__Set problem__. Update the part that opens with the line containing "You are a GUI" and closes with the line containing "coord(58,51)" by replacing "General" with "Advanced", and leave the pictures out of the result.

__Data for this task__.
◇ ◇ ◇ ◇
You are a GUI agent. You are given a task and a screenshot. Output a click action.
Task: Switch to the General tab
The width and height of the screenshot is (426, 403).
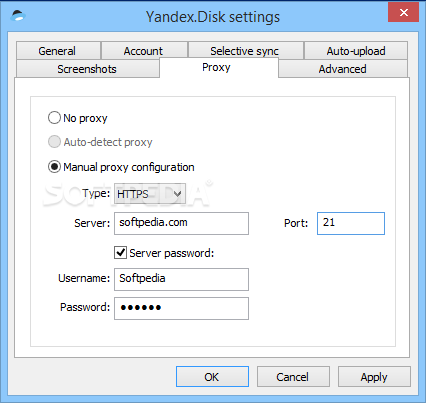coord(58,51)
◇ ◇ ◇ ◇
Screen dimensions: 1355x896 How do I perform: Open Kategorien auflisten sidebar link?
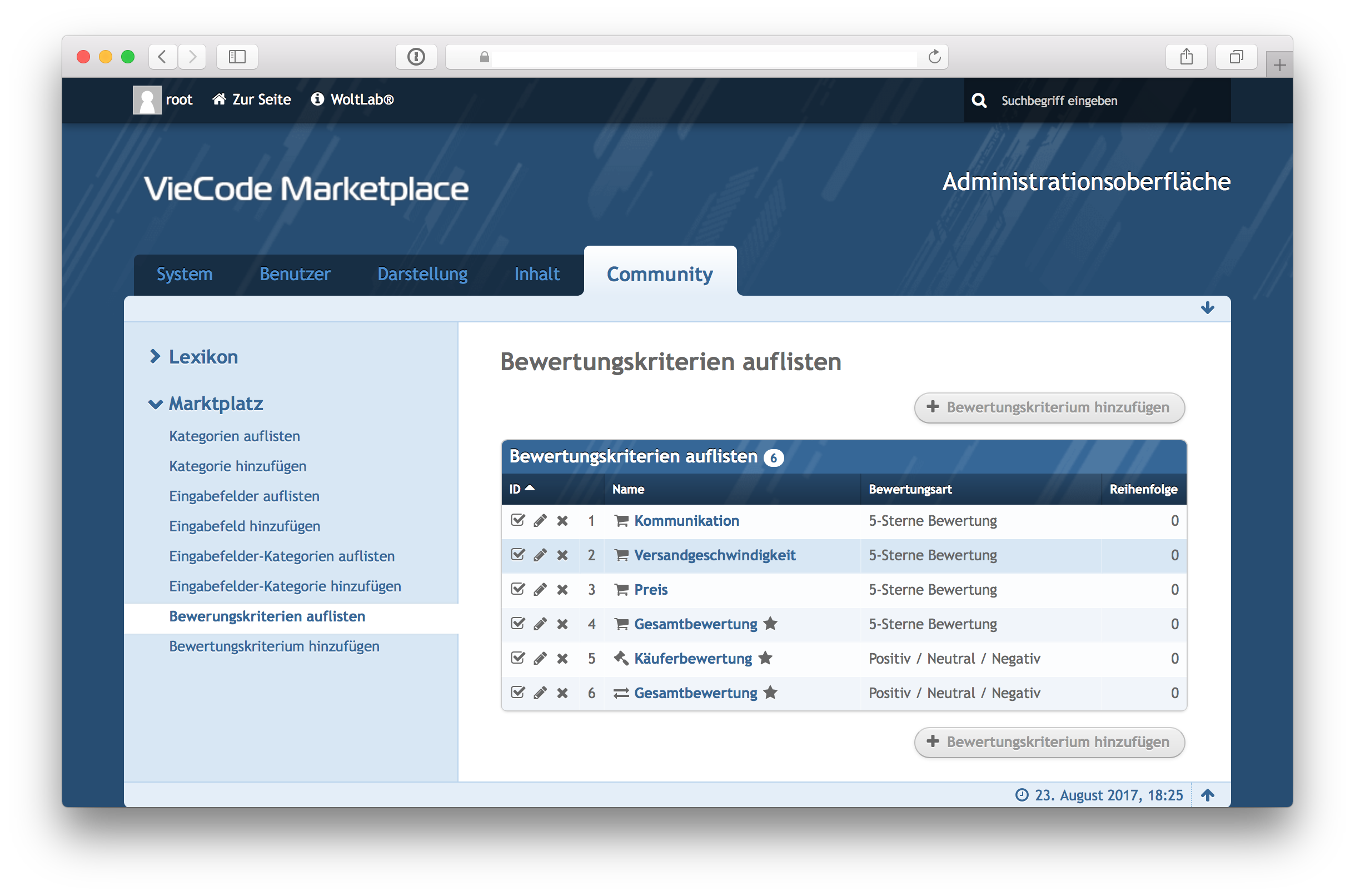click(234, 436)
◇ ◇ ◇ ◇
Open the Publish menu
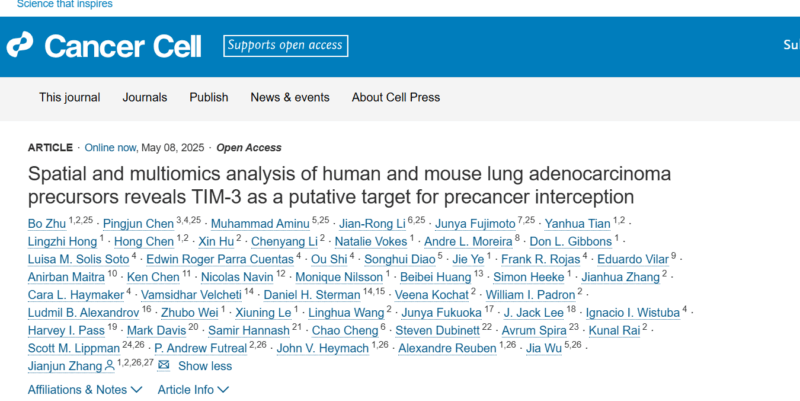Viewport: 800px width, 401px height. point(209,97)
◇ ◇ ◇ ◇
__Correct result__.
You are a GUI agent. You are given a task and a screenshot. Output a click action.
Task: Switch to the Advanced tab
The width and height of the screenshot is (426, 403).
coord(58,51)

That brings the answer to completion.